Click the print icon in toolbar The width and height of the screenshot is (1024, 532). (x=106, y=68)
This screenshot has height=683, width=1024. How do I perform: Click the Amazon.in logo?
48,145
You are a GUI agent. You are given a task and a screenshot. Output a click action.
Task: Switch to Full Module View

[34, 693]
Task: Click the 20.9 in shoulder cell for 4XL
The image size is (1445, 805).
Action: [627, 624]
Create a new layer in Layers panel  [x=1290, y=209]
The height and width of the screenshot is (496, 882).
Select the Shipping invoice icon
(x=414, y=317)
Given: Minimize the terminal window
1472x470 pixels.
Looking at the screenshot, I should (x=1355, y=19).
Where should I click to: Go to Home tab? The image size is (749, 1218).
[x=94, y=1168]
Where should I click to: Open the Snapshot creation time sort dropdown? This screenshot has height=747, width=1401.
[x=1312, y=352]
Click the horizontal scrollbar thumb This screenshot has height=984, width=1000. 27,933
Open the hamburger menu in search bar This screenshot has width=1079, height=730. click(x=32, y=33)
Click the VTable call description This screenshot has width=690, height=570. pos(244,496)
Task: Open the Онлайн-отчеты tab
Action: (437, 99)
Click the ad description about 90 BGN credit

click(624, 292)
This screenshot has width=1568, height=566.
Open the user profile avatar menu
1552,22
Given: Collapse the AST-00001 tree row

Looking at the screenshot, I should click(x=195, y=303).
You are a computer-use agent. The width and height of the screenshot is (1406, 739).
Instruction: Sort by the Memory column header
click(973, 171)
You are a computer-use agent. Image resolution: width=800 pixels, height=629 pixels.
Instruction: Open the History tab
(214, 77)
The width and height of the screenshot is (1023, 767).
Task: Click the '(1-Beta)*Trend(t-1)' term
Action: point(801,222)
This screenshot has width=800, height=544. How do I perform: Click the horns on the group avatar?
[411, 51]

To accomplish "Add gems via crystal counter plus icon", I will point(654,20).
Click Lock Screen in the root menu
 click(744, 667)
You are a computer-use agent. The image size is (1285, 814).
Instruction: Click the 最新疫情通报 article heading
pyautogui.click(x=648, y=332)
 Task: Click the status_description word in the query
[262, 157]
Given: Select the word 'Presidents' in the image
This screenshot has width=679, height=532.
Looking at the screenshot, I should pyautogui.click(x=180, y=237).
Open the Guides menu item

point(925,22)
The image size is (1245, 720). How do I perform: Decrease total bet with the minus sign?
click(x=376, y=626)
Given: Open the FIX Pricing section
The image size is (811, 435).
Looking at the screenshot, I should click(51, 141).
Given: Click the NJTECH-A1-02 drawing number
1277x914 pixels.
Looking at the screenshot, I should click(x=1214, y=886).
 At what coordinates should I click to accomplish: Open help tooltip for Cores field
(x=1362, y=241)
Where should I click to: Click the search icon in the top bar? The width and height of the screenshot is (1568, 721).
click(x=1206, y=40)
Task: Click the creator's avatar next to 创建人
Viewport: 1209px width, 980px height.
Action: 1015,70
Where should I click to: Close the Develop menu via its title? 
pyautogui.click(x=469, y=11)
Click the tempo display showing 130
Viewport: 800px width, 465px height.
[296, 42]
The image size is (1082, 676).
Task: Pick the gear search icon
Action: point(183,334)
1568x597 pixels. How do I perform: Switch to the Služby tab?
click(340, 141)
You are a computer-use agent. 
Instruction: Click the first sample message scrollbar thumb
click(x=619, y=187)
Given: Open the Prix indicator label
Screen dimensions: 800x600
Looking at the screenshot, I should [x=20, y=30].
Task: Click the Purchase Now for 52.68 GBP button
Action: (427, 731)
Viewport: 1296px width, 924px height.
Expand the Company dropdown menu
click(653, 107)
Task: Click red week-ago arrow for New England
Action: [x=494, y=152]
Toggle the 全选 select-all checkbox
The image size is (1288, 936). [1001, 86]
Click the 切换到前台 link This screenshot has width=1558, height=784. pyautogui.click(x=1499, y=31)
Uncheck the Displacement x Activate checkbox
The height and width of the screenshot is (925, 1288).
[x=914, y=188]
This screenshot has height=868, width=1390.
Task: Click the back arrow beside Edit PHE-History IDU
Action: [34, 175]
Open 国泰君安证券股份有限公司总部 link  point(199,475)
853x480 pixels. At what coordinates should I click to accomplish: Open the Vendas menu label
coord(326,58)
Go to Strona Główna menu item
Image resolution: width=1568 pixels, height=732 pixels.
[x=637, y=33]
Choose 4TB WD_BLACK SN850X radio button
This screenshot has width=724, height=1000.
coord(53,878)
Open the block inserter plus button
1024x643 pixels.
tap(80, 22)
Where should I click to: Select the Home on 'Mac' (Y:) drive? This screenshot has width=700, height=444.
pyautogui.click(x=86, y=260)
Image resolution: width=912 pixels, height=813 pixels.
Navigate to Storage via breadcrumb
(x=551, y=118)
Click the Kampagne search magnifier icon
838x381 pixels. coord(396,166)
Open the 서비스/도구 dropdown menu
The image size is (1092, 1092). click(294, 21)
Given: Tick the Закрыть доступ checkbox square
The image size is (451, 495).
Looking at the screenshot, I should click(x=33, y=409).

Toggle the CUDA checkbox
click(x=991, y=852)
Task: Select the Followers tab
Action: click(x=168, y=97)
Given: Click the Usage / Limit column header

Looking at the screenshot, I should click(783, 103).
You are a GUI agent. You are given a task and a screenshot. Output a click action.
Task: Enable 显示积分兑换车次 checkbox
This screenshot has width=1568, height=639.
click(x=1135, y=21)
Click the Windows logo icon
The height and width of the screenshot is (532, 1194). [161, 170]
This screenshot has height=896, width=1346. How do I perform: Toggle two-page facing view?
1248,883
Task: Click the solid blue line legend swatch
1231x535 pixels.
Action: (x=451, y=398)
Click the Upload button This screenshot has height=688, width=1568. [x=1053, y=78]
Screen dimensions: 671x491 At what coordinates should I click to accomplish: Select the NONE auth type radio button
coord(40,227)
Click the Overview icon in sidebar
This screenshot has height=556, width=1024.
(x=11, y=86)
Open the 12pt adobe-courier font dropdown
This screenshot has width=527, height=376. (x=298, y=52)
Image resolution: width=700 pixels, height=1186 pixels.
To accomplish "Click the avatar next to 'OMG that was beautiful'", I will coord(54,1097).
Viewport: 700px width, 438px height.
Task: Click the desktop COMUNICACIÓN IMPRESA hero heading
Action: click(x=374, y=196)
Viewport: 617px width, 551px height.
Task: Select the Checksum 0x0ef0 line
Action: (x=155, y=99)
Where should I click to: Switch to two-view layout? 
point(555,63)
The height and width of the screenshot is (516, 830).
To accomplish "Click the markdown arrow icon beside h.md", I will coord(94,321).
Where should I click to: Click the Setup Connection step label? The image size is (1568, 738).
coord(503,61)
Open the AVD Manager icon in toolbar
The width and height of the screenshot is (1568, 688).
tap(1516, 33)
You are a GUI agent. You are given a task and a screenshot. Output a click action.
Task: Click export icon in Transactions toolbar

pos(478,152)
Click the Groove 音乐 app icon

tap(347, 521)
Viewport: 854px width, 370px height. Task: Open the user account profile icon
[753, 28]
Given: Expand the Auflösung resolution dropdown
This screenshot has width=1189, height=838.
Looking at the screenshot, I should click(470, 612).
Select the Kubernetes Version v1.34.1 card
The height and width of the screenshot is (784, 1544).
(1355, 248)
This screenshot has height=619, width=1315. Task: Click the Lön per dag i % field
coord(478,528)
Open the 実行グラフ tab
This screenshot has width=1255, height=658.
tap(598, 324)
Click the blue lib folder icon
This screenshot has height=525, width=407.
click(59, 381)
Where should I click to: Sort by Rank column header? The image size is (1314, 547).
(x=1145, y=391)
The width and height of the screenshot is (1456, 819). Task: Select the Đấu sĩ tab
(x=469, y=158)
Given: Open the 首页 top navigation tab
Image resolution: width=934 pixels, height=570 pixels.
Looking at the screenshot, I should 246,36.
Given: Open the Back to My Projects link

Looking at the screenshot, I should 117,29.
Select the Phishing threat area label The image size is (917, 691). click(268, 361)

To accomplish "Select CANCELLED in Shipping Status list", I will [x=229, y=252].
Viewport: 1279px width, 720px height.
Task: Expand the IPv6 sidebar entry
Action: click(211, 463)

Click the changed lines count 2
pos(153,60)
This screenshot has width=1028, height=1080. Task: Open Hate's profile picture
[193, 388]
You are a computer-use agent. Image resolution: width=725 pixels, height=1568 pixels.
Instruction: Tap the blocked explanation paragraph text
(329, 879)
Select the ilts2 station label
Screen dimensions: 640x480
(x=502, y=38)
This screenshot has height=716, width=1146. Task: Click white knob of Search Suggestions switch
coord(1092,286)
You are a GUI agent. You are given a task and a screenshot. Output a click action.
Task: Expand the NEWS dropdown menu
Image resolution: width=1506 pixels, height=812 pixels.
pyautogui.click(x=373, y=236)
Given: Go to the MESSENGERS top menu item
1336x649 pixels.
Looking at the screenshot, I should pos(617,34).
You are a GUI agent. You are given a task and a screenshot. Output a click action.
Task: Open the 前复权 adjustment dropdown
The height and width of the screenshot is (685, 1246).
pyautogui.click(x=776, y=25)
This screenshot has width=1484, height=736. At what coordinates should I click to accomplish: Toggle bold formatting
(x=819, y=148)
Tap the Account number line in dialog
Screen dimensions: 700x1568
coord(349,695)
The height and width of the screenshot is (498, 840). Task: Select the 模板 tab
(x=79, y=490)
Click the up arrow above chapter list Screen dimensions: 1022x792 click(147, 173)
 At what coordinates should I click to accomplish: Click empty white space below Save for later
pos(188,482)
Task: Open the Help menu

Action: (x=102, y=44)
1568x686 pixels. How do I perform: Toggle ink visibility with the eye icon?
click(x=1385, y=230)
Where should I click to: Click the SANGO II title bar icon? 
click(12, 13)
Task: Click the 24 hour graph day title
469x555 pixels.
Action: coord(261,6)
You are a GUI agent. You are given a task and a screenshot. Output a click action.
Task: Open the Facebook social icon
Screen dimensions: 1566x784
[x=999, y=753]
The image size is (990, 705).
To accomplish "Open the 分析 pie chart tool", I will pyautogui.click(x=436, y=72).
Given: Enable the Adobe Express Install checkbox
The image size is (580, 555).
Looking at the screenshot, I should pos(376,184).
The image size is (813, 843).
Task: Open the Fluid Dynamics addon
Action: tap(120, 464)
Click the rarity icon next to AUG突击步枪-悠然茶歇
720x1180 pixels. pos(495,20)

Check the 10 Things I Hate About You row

........

◆ Work to complete
Copy every line that includes the string "computer" from the material above.

◆ Output for this exercise
You are a computer-use agent. The width and height of the screenshot is (1406, 739).
You are a computer-use agent. Image resolution: width=800 pixels, height=629 pixels.
You are a computer-use agent. The image size is (1285, 814).
You are a computer-use agent. 
You are a computer-use agent. Image resolution: width=725 pixels, height=1568 pixels.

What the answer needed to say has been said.